Barak advertiu que Sharon jogaria Israel numa guerra contra seus vizinhos, mas muitos eleitores, cansados do levante palestino contra Israel, agora em seu quinto mês, pareciam ou apáticos ou hipnotizados pelas promessas de Sharon de paz com segurança.
As urnas serão abertas às 7 horas da manhã e fechadas às 22 horas (17 horas de Brasília), quando as duas maiores redes de tevê pretendem anunciar projeções dos resultados baseadas num universo de 50.000 eleitores.
A violência voltou a explodir nas últimas horas da campanha eleitoral. Um soldado israelense foi morto num tiroteio com palestinos nas proximidades do posto de cruzamento de Rafah, entre Gaza e Egito. Em resposta, Israel fechou o aeroporto internacional palestino em Gaza e o entroncamento de Rafah.
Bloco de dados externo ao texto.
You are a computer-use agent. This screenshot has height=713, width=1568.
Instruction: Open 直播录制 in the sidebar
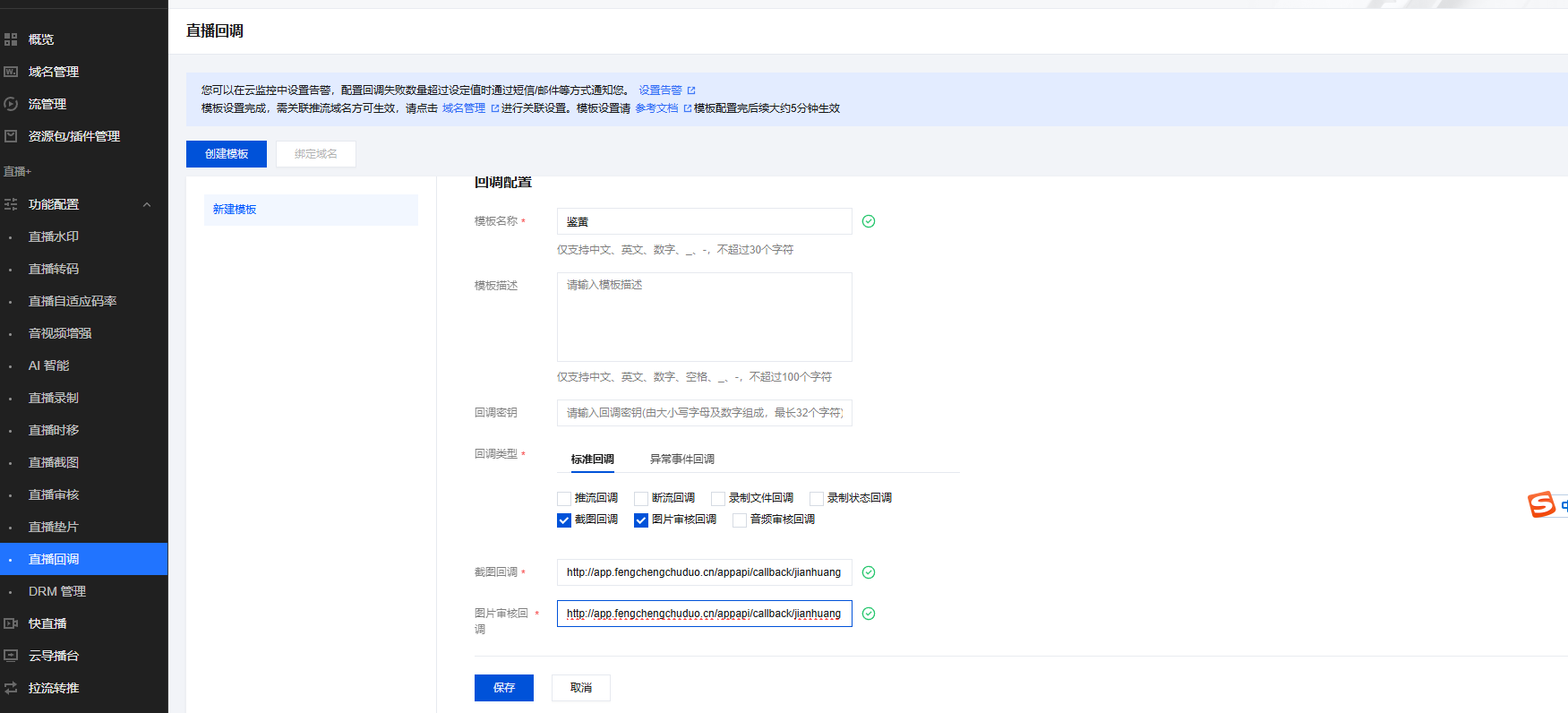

Um tiroteio também foi registrado na cidade de Hebron, na Cisjordânia.
Militantes islâmicos ameaçaram promover atentados à bomba em Tel Aviv, e Marwan Barghouti, líder do movimento Fatah, do presidente Yasser Arafat, disse que hoje será um ‘‘dia de ira’’, com grandes manifestações contra Israel.
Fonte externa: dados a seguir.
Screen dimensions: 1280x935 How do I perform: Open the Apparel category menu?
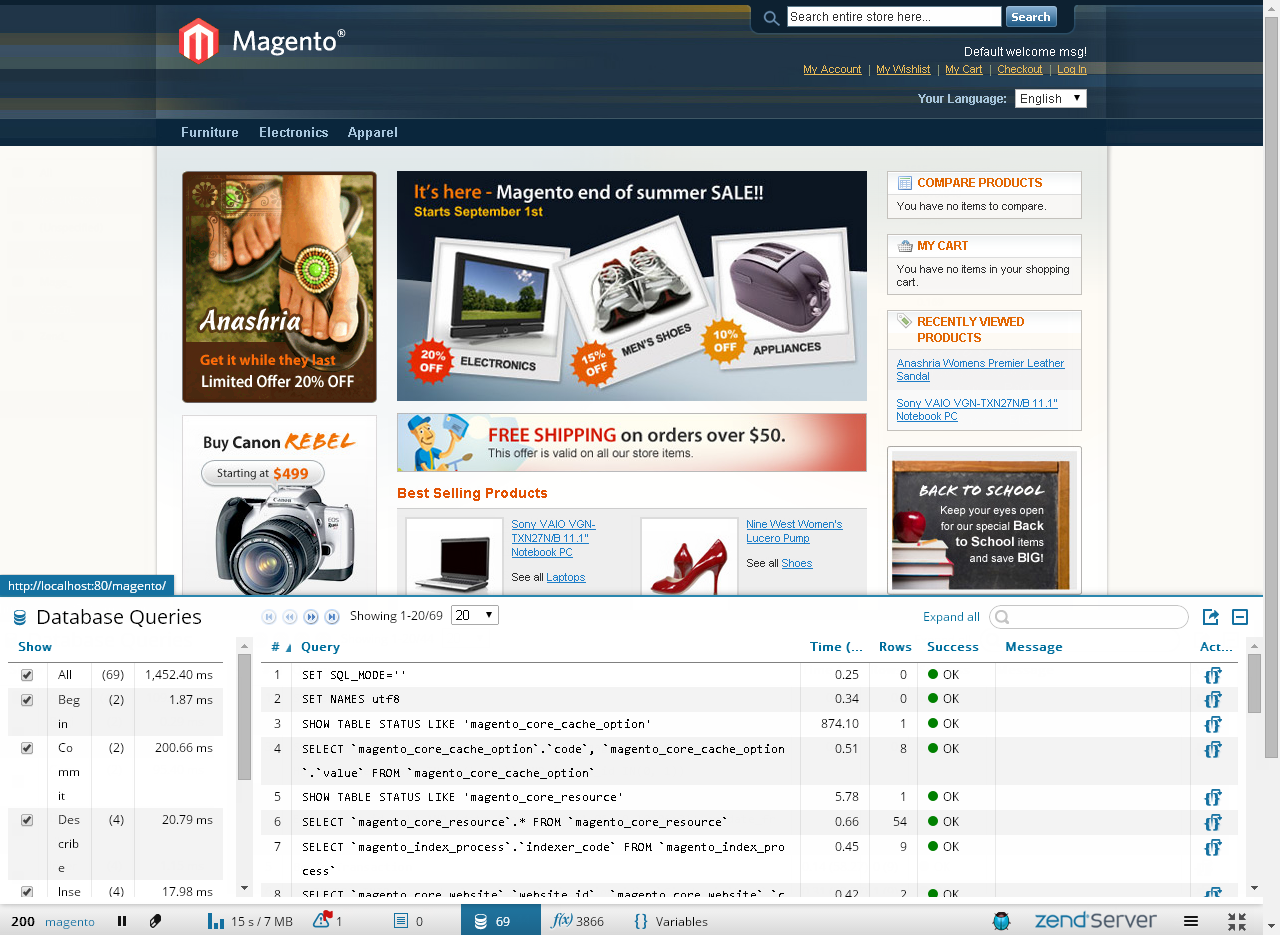coord(372,132)
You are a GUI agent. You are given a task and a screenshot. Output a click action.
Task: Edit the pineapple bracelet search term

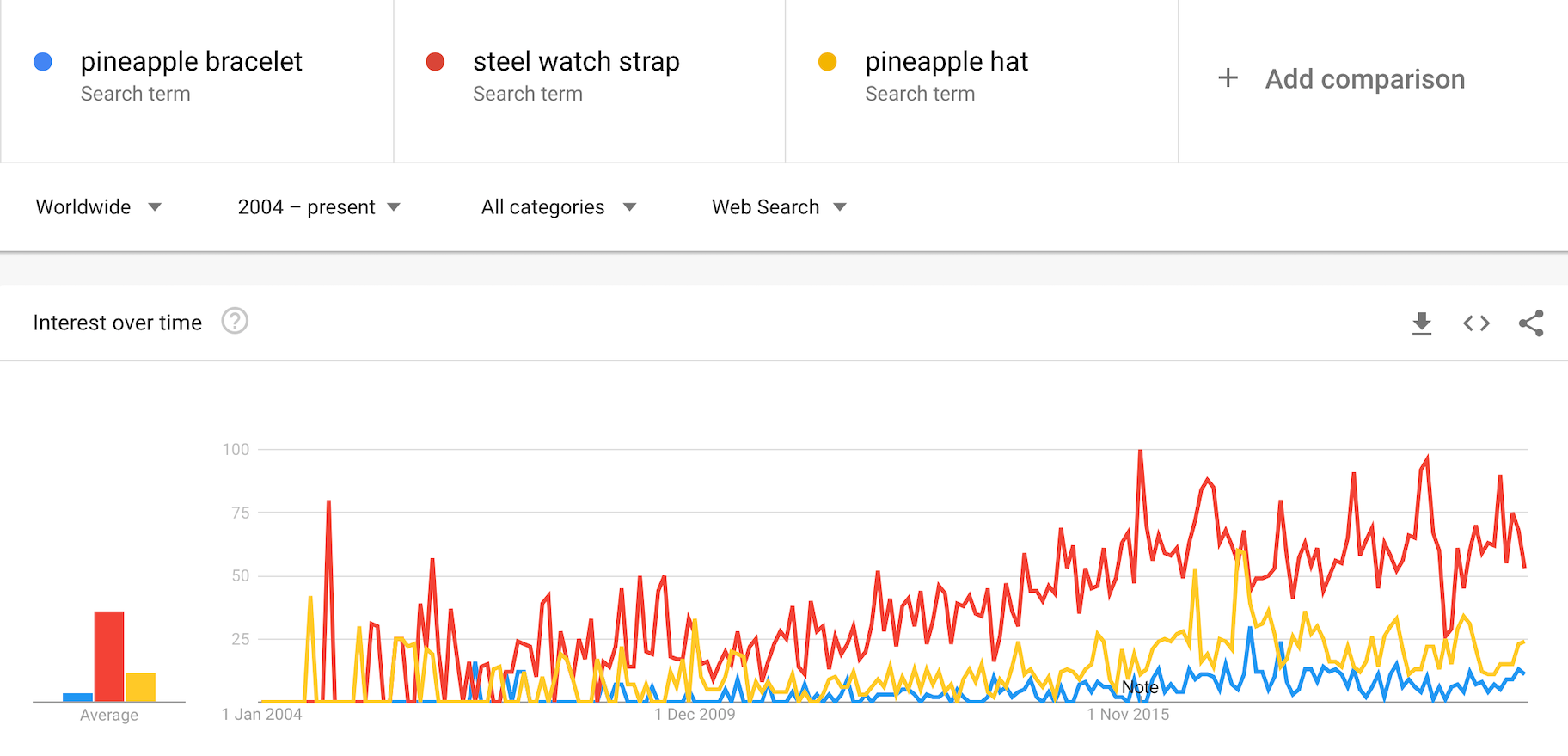pos(191,62)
‘‘A mensagem que queremos enviar à sociedade israelense é que o levante vai continuar, não importando quem seja o primeiro-ministro de Israel’’, adiantou Barghouti.
Desde que o levante palestino teve início em 28 de setembro, quando Sharon visitou um disputado local de Jerusalém sagrado para muçulmanos e judeus, 384 pessoas já foram mortas – 323 palestinos, 13 árabes-israelenses, 47 israelenses e um médico alemão.
Pesquisas publicadas ontem mostram Sharon mantendo a dianteira. Uma enquete do Gallup publicada no jornal Maariv coloca Sharon com 55% das intenções de voto, contra apenas 36% de Barak. A margem de erro é de 2,3 pontos.
A Autoridade Palestina garantiu que trabalhará ao lado de quem quer que se eleja primeiro-ministro e continua comprometida com a resolução do conflito com Israel por meio de negociações de paz.
No entanto, alguns funcionários da administração palestina comentavam que uma vitória de Sharon representaria um desastre para os esforços de paz.
‘‘Temos de nos preparar para o pior’’, disse Yasser Abed Rabbo, um dos negociadores palestinos. ‘‘Acredito que ele (Sharon) tentará criar mais fatos em campo. Isso levará a explosões e confrontos.’’
A militante Jihad Islâmica alertou que continuará promovendo ataques contra o Estado judeu, depois de o Exército israelense ter assassinado um de seus membros. Shadi Khalout, que transportava cerca de 20 quilos de explosivos, foi morto no sábado quando tentava passar de Israel para a Faixa de Gaza.
O vencedor do pleito terá 45 dias para formar uma coalizão de maioria no fracionado parlamento israelense.